[PROVIDED RECORDS]
--- START ---

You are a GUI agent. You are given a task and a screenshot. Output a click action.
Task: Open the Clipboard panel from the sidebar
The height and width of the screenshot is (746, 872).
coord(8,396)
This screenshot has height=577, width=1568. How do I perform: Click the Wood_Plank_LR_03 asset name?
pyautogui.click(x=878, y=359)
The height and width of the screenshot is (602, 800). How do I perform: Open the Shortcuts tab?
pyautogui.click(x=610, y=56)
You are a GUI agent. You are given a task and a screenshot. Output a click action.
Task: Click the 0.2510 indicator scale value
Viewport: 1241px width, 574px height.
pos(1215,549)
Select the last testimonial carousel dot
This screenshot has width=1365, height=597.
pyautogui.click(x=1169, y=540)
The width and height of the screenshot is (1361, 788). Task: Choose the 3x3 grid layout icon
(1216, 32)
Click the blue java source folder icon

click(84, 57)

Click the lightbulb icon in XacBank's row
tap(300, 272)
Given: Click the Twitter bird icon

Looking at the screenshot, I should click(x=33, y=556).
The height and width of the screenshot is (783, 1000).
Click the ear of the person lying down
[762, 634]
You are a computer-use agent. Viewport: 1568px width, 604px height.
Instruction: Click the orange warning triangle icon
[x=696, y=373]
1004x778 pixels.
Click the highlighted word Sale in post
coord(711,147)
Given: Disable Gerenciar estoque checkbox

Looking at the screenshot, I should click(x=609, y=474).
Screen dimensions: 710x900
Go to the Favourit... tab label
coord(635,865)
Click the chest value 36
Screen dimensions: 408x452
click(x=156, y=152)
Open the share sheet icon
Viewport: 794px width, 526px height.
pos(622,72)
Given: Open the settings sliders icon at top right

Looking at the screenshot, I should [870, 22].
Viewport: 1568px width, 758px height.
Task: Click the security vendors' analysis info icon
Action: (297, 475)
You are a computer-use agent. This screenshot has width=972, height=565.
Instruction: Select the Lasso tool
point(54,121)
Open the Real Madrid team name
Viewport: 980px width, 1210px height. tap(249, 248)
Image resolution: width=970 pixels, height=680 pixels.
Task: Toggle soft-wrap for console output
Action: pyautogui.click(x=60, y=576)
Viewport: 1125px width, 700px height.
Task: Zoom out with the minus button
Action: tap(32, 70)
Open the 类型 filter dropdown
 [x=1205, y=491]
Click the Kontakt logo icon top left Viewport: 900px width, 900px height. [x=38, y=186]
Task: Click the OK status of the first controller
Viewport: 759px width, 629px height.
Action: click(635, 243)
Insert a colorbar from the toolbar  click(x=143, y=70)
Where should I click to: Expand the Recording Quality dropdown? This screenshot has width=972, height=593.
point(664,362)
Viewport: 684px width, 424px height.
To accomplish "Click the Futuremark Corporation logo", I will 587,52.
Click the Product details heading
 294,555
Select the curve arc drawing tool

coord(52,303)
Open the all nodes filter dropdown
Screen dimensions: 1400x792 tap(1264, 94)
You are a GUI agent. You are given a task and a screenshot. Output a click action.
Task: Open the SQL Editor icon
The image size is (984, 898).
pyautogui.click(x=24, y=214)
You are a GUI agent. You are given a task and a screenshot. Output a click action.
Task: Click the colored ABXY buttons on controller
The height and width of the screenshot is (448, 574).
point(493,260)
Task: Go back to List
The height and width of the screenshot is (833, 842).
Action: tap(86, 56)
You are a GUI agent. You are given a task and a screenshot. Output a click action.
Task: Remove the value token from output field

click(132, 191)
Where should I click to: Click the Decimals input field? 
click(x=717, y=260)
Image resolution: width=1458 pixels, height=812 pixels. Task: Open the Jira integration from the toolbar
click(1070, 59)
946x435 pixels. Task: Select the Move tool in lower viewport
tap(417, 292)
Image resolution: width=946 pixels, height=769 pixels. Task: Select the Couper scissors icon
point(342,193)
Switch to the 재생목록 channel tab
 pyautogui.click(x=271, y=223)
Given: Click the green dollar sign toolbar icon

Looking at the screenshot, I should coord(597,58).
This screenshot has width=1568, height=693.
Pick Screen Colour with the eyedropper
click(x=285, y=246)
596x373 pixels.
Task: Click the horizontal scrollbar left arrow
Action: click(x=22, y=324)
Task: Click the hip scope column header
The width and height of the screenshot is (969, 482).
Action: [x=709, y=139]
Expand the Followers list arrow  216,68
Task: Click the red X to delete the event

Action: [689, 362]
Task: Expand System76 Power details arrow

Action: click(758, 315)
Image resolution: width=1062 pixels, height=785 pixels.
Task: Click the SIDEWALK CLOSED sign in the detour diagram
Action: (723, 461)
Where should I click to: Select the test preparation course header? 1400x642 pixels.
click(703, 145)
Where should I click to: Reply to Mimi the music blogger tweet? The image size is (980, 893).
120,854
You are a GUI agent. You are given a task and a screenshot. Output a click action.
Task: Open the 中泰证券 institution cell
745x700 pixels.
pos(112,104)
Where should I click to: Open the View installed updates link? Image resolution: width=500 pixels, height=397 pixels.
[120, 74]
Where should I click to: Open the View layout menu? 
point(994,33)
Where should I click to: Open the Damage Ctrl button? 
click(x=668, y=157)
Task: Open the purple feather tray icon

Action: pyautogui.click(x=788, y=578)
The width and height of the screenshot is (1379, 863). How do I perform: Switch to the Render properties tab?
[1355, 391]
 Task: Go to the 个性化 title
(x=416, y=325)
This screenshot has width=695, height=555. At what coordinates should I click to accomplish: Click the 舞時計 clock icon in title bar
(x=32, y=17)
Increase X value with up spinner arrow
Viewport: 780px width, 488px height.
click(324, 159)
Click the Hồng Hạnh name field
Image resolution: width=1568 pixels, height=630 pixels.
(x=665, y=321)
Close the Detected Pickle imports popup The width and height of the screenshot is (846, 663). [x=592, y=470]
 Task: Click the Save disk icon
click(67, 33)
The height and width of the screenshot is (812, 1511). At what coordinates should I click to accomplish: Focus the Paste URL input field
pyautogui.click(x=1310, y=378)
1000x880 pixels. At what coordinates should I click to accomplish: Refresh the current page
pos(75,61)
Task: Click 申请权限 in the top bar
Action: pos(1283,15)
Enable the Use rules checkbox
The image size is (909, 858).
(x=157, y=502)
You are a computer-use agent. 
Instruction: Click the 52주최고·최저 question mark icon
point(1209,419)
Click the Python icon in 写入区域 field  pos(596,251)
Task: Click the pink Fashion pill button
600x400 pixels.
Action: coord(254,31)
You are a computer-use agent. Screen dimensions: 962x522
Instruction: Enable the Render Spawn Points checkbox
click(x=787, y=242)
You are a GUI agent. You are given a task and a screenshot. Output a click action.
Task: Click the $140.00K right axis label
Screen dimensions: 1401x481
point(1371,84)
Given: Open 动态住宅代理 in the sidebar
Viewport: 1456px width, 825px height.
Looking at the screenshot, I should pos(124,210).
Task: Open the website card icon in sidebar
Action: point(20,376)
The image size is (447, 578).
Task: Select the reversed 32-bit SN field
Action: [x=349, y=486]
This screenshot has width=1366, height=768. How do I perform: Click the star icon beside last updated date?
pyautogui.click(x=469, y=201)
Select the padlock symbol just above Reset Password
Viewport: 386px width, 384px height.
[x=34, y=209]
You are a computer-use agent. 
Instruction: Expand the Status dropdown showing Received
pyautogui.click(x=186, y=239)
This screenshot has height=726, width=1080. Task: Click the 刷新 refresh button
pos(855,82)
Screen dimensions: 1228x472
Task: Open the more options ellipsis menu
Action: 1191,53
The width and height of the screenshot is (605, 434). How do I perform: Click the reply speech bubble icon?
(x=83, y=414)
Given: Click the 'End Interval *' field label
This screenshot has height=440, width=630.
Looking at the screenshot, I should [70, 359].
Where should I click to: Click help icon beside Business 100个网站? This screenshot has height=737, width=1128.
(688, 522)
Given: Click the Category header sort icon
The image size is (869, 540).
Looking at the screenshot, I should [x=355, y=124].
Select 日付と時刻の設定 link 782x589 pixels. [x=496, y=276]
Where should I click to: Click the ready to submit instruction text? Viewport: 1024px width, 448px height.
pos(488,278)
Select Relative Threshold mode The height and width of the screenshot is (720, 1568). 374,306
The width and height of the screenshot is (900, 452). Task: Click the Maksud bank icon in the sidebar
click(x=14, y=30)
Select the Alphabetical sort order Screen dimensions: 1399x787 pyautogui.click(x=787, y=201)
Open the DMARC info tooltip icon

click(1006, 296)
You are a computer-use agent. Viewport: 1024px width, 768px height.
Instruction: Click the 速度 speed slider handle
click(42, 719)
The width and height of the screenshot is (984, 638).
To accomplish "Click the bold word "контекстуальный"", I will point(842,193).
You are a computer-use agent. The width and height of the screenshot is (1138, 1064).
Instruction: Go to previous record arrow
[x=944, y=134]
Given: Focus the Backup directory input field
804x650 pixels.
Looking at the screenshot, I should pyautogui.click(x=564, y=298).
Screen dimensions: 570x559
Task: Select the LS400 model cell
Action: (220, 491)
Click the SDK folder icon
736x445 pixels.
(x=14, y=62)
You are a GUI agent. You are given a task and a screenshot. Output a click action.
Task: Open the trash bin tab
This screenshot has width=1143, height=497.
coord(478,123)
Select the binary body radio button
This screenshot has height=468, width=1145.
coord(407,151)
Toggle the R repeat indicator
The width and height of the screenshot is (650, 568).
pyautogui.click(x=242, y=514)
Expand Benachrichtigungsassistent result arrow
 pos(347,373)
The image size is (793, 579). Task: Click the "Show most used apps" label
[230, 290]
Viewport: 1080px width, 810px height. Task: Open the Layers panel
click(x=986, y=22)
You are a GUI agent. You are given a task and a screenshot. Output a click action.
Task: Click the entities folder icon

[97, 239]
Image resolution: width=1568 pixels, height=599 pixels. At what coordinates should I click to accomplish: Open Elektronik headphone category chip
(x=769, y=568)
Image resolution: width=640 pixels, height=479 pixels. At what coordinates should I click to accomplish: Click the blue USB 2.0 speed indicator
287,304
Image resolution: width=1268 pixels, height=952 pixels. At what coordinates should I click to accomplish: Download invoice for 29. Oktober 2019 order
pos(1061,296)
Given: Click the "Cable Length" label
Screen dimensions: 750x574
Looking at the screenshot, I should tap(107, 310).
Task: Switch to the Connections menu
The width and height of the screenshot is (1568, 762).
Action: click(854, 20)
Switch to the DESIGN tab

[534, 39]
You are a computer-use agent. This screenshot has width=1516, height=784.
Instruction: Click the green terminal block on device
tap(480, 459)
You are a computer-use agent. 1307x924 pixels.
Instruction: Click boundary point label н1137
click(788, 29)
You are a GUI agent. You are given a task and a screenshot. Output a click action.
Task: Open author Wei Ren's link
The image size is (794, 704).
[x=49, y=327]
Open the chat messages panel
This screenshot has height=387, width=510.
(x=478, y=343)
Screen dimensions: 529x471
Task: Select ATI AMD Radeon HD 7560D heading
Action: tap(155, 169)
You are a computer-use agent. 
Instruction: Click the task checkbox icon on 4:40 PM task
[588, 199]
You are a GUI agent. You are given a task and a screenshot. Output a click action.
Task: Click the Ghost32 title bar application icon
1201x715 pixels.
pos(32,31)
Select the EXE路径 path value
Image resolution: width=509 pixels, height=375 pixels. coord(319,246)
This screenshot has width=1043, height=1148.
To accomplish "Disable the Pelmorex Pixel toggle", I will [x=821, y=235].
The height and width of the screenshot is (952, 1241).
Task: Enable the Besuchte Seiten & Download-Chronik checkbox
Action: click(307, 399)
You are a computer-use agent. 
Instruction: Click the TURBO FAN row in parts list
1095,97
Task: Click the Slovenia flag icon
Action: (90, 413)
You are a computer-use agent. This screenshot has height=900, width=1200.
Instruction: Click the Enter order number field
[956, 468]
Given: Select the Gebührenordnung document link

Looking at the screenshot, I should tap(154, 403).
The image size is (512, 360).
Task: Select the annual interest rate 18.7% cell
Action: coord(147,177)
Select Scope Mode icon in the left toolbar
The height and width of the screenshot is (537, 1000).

--- END ---

[ASSIGNED TASK] In the records above, find the line with "Select the binary body radio button"; write out exactly that line and each one after it, stopping after the line with "This screenshot has width=1043, height=1148.".

[EXPECTED ANSWER]
Select the binary body radio button
This screenshot has height=468, width=1145.
coord(407,151)
Toggle the R repeat indicator
The width and height of the screenshot is (650, 568).
pyautogui.click(x=242, y=514)
Expand Benachrichtigungsassistent result arrow
 pos(347,373)
The image size is (793, 579). Task: Click the "Show most used apps" label
[230, 290]
Viewport: 1080px width, 810px height. Task: Open the Layers panel
click(x=986, y=22)
You are a GUI agent. You are given a task and a screenshot. Output a click action.
Task: Click the entities folder icon

[97, 239]
Image resolution: width=1568 pixels, height=599 pixels. At what coordinates should I click to accomplish: Open Elektronik headphone category chip
(x=769, y=568)
Image resolution: width=640 pixels, height=479 pixels. At what coordinates should I click to accomplish: Click the blue USB 2.0 speed indicator
287,304
Image resolution: width=1268 pixels, height=952 pixels. At what coordinates should I click to accomplish: Download invoice for 29. Oktober 2019 order
pos(1061,296)
Given: Click the "Cable Length" label
Screen dimensions: 750x574
Looking at the screenshot, I should tap(107, 310).
Task: Switch to the Connections menu
The width and height of the screenshot is (1568, 762).
Action: click(854, 20)
Switch to the DESIGN tab

[534, 39]
You are a computer-use agent. This screenshot has width=1516, height=784.
Instruction: Click the green terminal block on device
tap(480, 459)
You are a computer-use agent. 1307x924 pixels.
Instruction: Click boundary point label н1137
click(788, 29)
You are a GUI agent. You are given a task and a screenshot. Output a click action.
Task: Open author Wei Ren's link
The image size is (794, 704).
[x=49, y=327]
Open the chat messages panel
This screenshot has height=387, width=510.
(x=478, y=343)
Screen dimensions: 529x471
Task: Select ATI AMD Radeon HD 7560D heading
Action: tap(155, 169)
You are a computer-use agent. 
Instruction: Click the task checkbox icon on 4:40 PM task
[588, 199]
You are a GUI agent. You are given a task and a screenshot. Output a click action.
Task: Click the Ghost32 title bar application icon
1201x715 pixels.
pos(32,31)
Select the EXE路径 path value
Image resolution: width=509 pixels, height=375 pixels. coord(319,246)
This screenshot has width=1043, height=1148.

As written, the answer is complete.